Assignment: Find the line that contains "Bookmark this page with the star icon" in the records below, then repeat exactly that line and each one after it, leaving pictures out.

(Records contained in a dataset)

▶

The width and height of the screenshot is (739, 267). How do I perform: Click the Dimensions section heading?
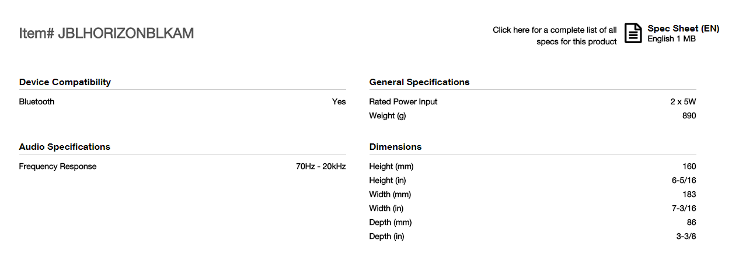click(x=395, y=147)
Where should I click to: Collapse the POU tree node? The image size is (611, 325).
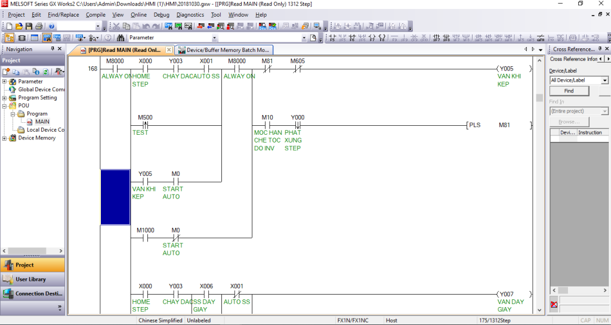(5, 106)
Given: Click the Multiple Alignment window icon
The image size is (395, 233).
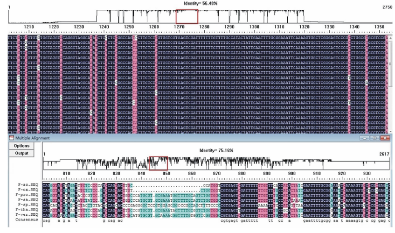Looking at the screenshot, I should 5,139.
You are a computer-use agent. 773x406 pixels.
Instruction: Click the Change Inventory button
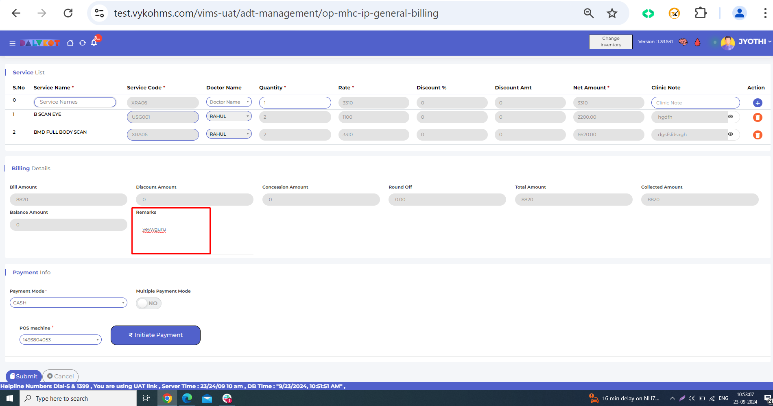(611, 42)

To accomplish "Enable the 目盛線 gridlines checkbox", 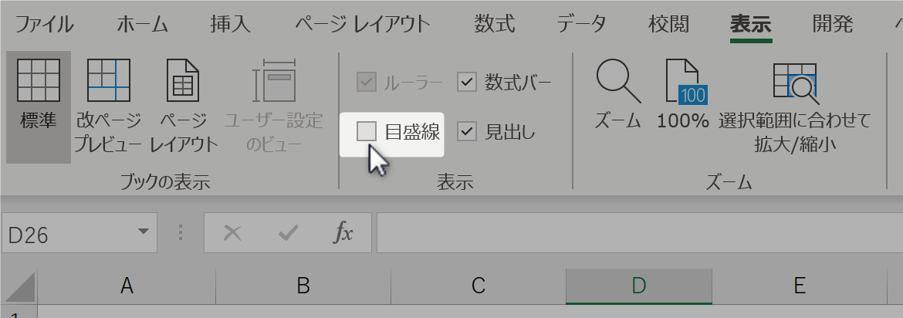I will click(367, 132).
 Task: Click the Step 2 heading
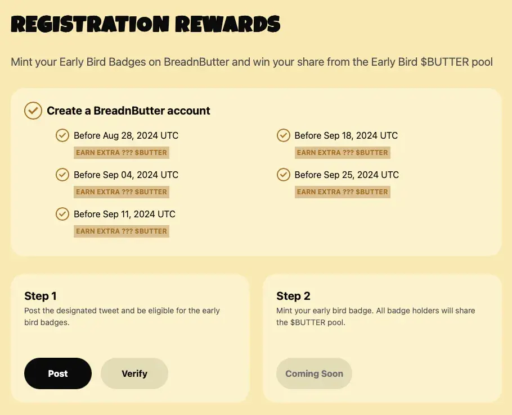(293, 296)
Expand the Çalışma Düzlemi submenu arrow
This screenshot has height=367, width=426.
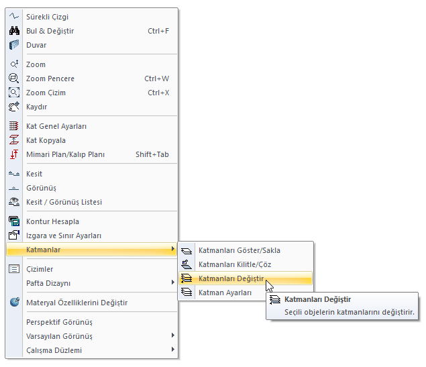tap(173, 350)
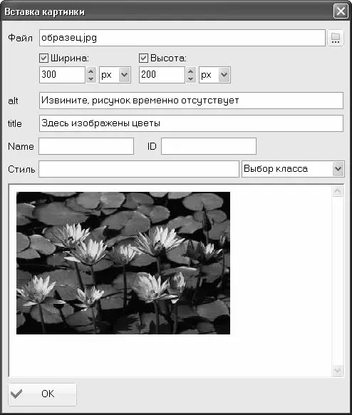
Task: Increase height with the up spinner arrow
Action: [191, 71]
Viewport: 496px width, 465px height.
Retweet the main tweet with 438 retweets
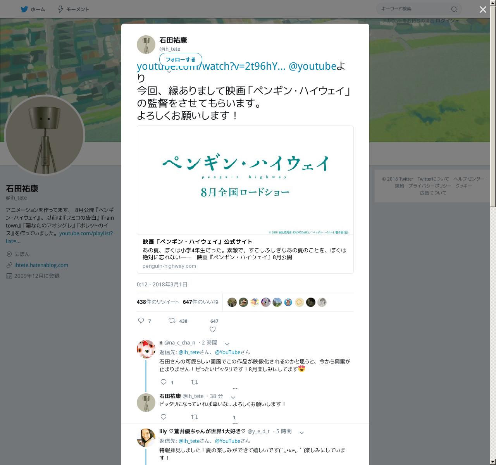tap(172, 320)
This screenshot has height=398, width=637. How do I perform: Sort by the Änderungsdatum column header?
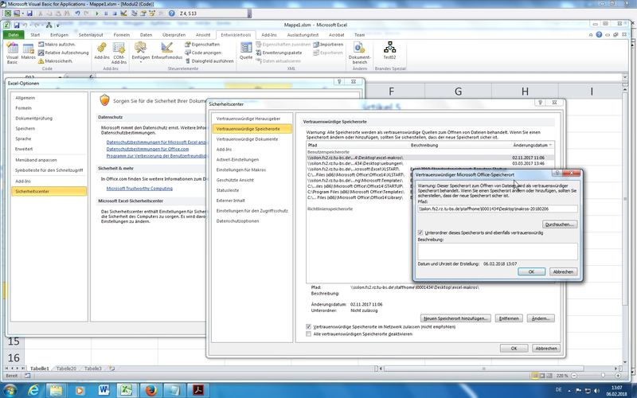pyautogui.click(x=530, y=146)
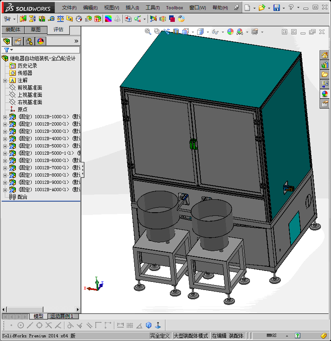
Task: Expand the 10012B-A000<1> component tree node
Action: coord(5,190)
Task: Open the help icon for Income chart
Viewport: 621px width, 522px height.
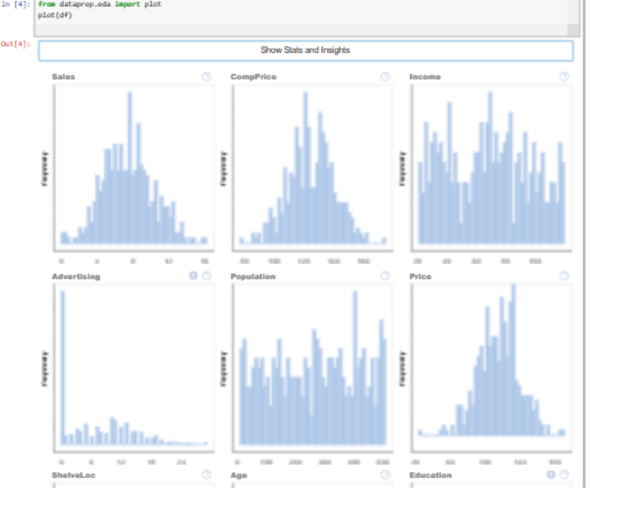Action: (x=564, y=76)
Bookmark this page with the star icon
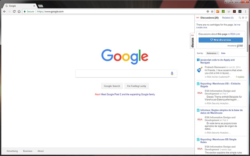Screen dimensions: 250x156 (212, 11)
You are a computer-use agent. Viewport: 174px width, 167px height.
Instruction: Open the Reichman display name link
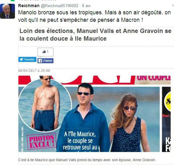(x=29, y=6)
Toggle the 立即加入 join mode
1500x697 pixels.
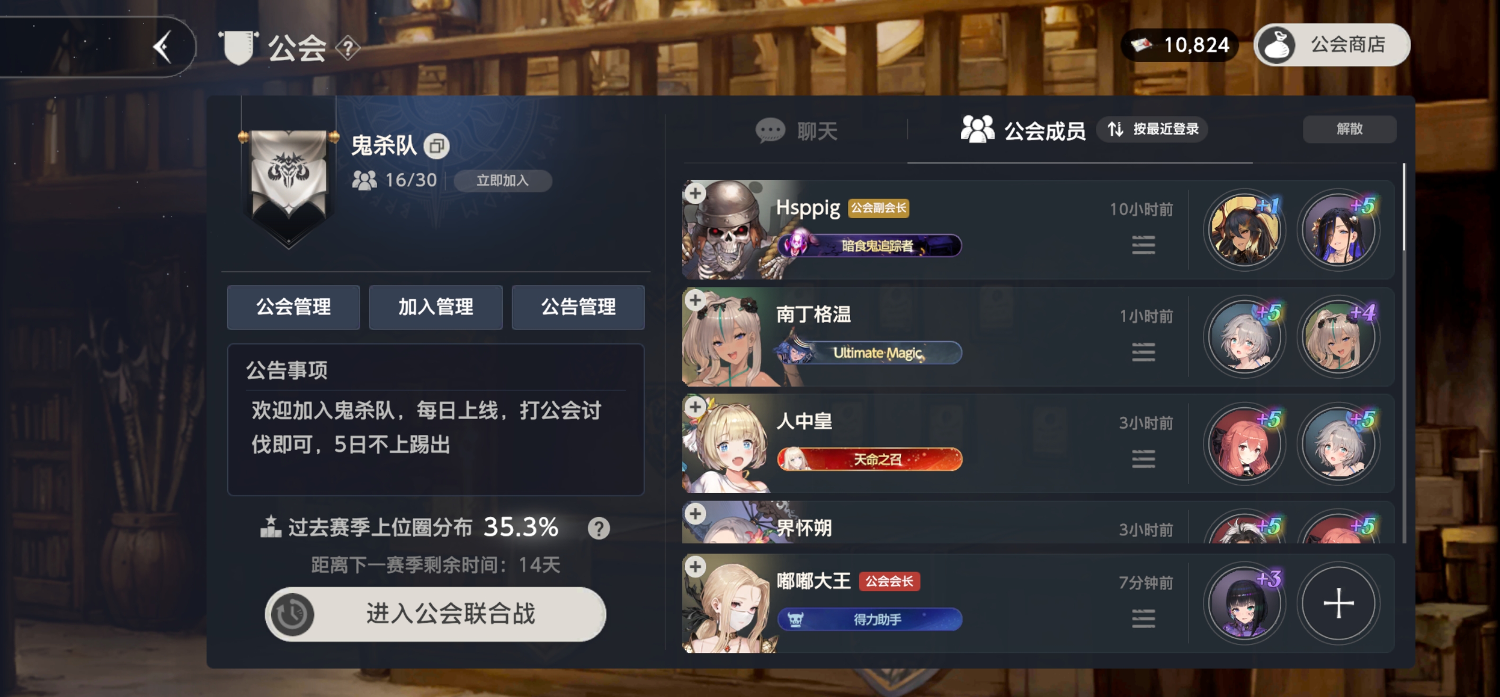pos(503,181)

◀

Solved exercise:
Bookmark this page with the star icon
Screen dimensions: 250x156 (212, 11)
You are a computer-use agent. Viewport: 174px width, 167px height.
Instruction: Open the Reichman display name link
(x=29, y=6)
Toggle the 立即加入 join mode
1500x697 pixels.
pos(503,181)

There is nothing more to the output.